As opposed to cognitive architectures that are more like programs in the classical sense, even if they are using DNNs for some of what they do, like CoEm. Or DNNs iteratively and automatically “decompiled” into explicit and modular giant but locally human-understandable program code using AI-assisted interpretability tools (in a way that forces change of behavior and requires retraining of remaining black box DNN parts to maintain capability), taking human-understandable features forming in DNNs as inspiration to write code that more carefully computes them. I’m also guessing alignment-themed decision theory has a use in shaping something like this (whether the top-level program architecture or synthetic data that trains the DNNs), this motivates my own efforts. Or something else entirely; this paragraph is non-examples for “modern methods” in the sense I intended, the kind of stuff that could use some giant training run pause to have a chance to grow up.
Three different claims: (1) doom is likely, (2) doom is likely if AI development proceeds with modern methods, (3) if AGI works as a result of being developed with modern methods, then doom is likely. You seem to be gesturing at antiprediction of (1). I think the claim where the arguments are most legible is (3), and the most decision relevant claim is (2).
Thanks, this is helpful, though not 100% clear.
I think the standard logic goes as follows: GPT-style models are not necessarily what will reach the extinction-level threat, but they show that such a threat is not far away, partially because interpretability is far behind capabilities. If by “modern methods” you mean generative pre-trained transformers or similar, not some totally new future architecture, then I do not think anyone claims (2), let alone (3)? I think what people claim is that just scaling gets us way further than was expected, the amount and power of GPUs can be a bottleneck for capabilities all the way to superintelligence, regardless of the underlying architecture, and therefore (1).
It’s less about GPT-style in particular and more “gradient decent producing black boxes”-style in general.
The claim goes that if we develop AGI this way we are doomed. And we are on the track to do it.
By “modern methods” I meant roughly what Ape in the coat noted, more specifically ~end-to-end DNNs (possibly some model-based RL setup, possibly with some of the nets bootstrapped from pre-trained language models, or trained on data or in situations LLMs generate).
As opposed to cognitive architectures that are more like programs in the classical sense, even if they are using DNNs for some of what they do, like CoEm.
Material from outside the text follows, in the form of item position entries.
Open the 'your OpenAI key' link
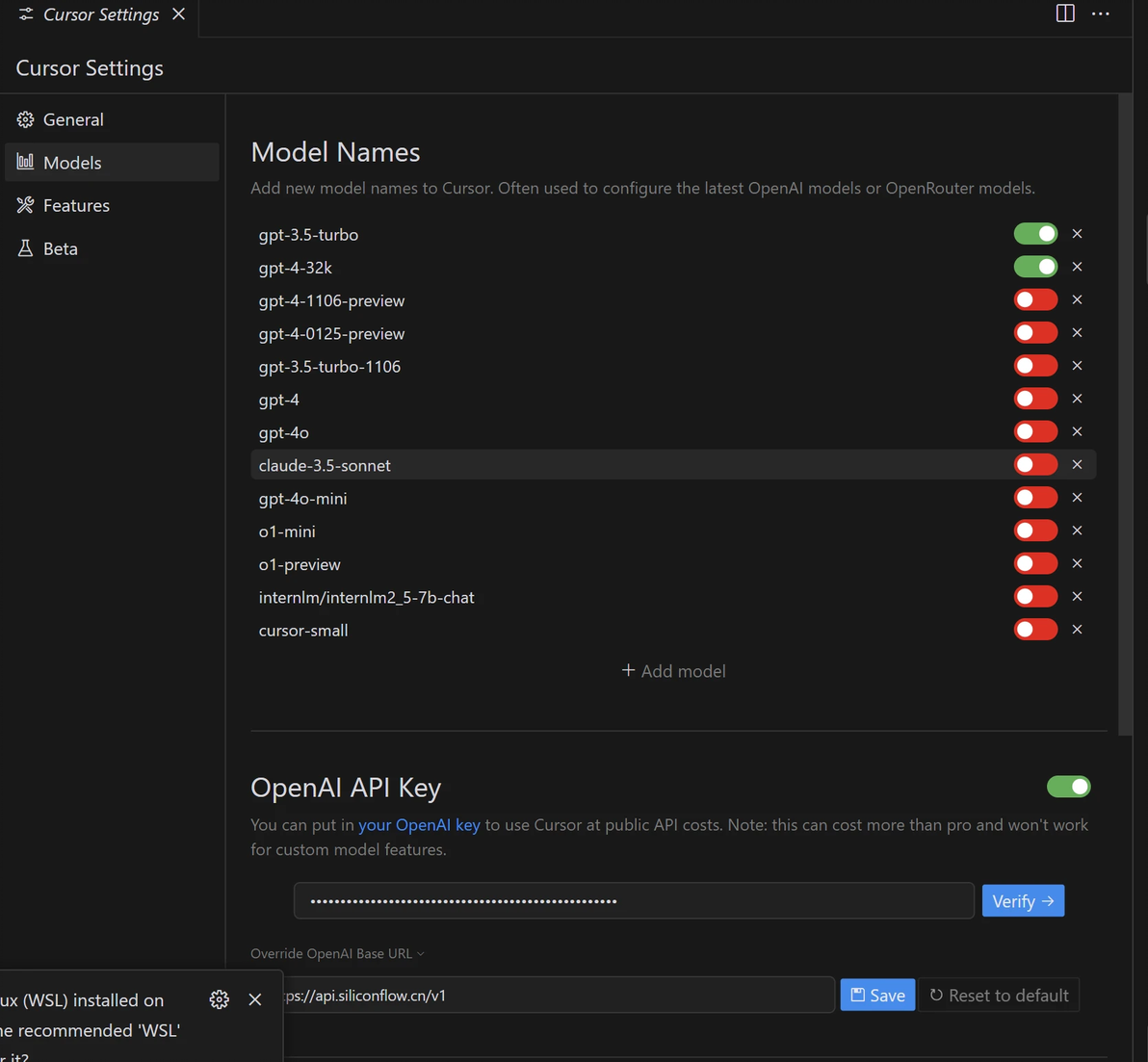The height and width of the screenshot is (1062, 1148). [419, 825]
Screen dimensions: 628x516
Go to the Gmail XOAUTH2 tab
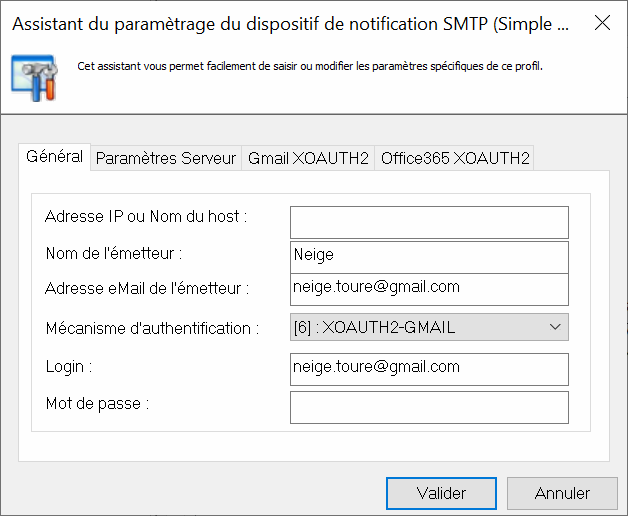click(308, 158)
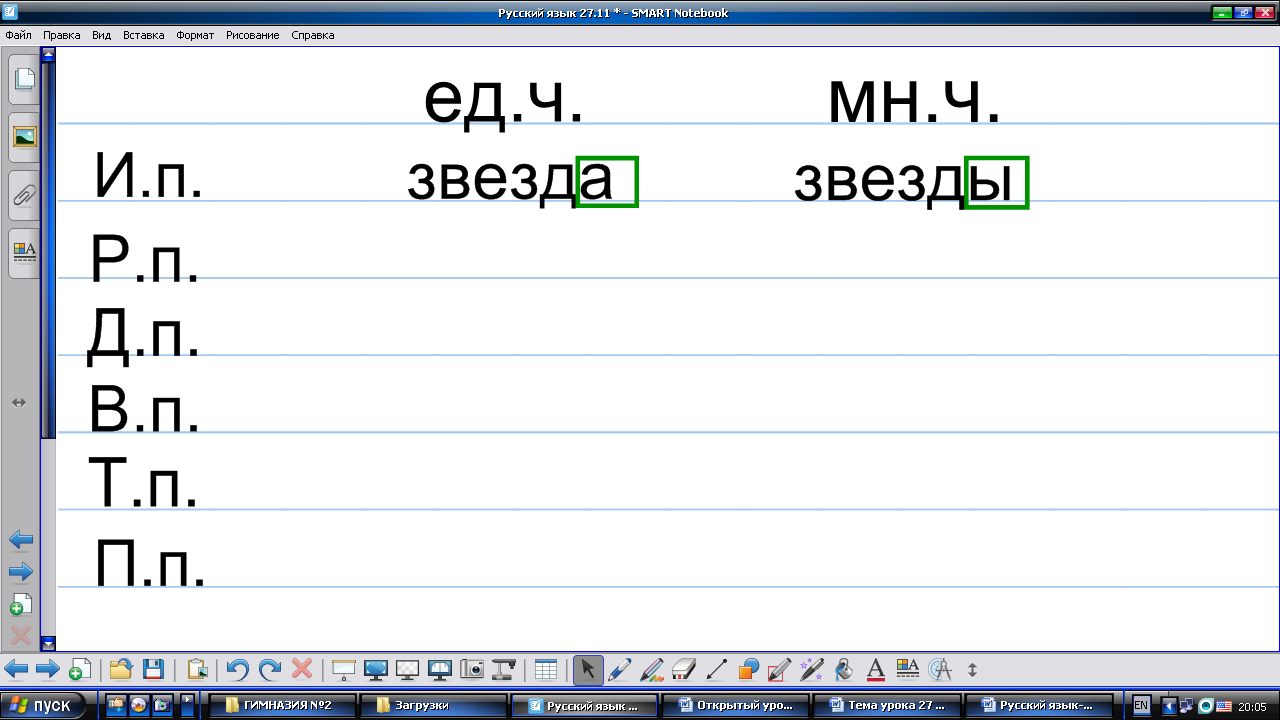
Task: Pick the Shapes tool
Action: click(748, 669)
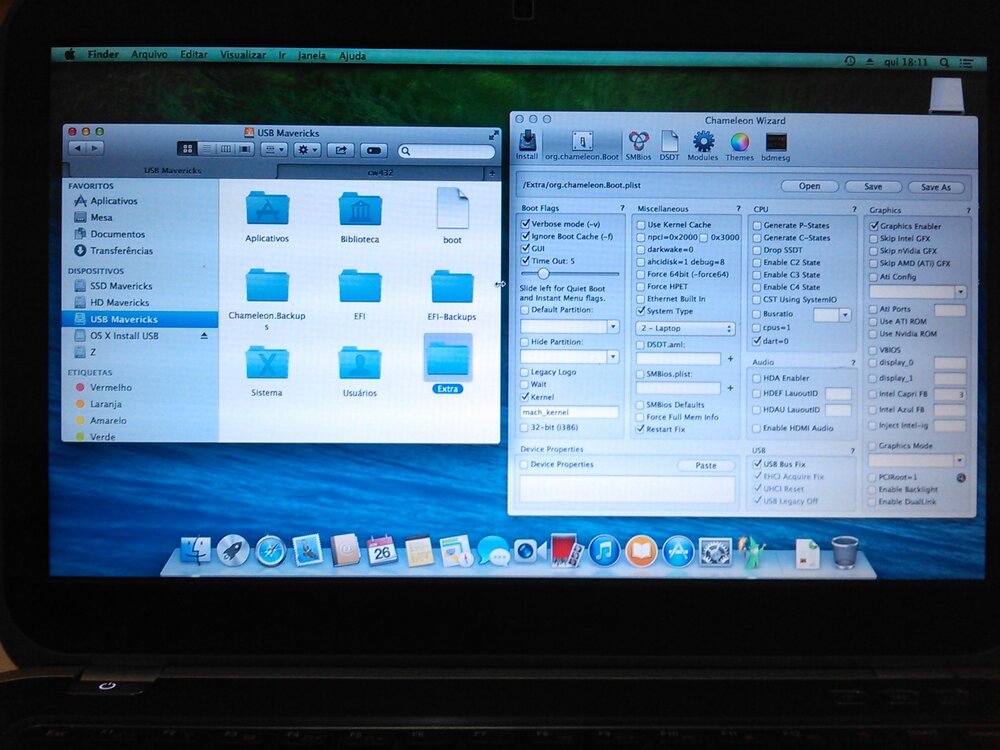Enable the Use Kernel Cache checkbox
The width and height of the screenshot is (1000, 750).
click(x=641, y=225)
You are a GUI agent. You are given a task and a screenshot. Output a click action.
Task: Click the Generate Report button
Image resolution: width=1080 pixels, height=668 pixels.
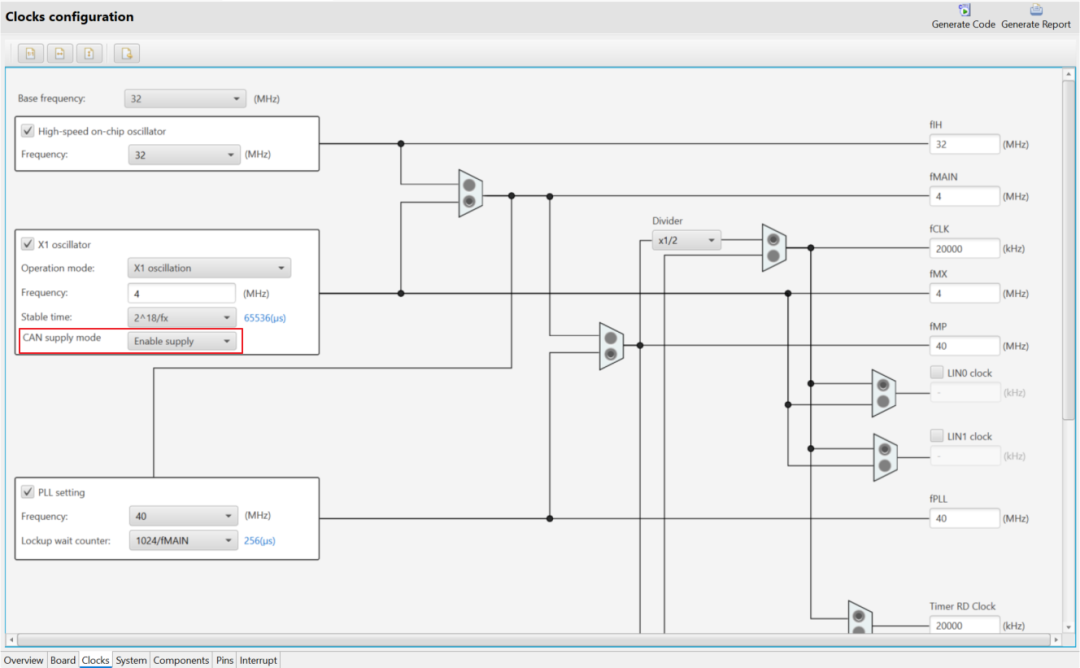[1035, 16]
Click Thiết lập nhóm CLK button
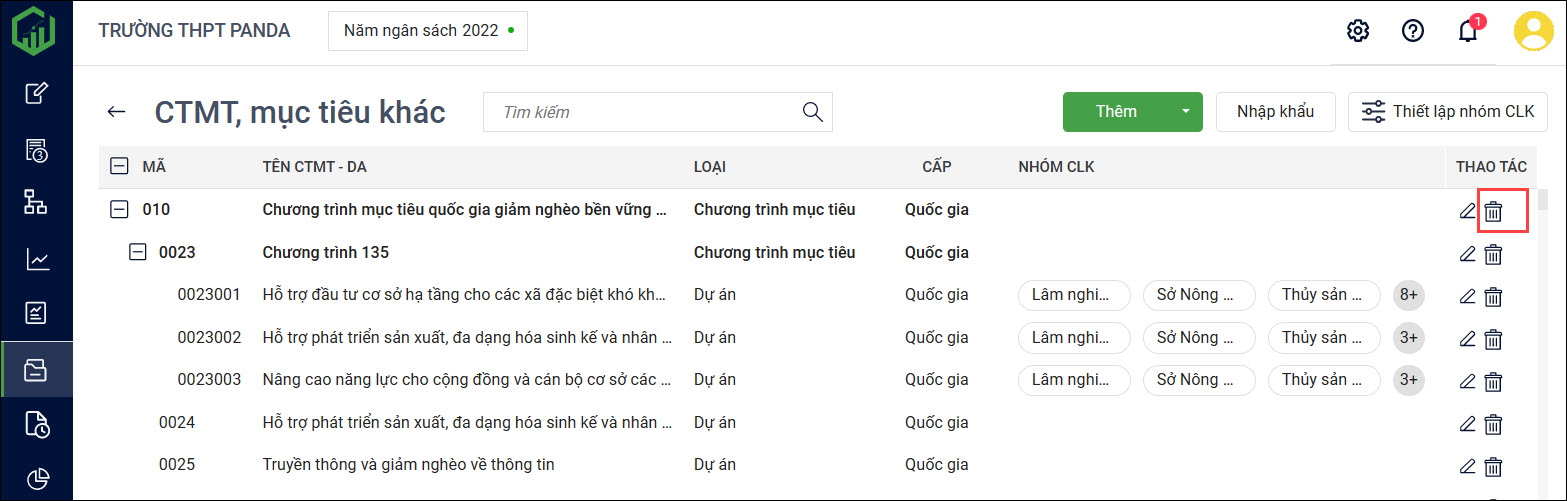This screenshot has width=1567, height=501. [x=1448, y=112]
Or DNNs iteratively and automatically “decompiled” into explicit and modular giant but locally human-understandable program code using AI-assisted interpretability tools (in a way that forces change of behavior and requires retraining of remaining black box DNN parts to maintain capability), taking human-understandable features forming in DNNs as inspiration to write code that more carefully computes them. I’m also guessing alignment-themed decision theory has a use in shaping something like this (whether the top-level program architecture or synthetic data that trains the DNNs), this motivates my own efforts. Or something else entirely; this paragraph is non-examples for “modern methods” in the sense I intended, the kind of stuff that could use some giant training run pause to have a chance to grow up.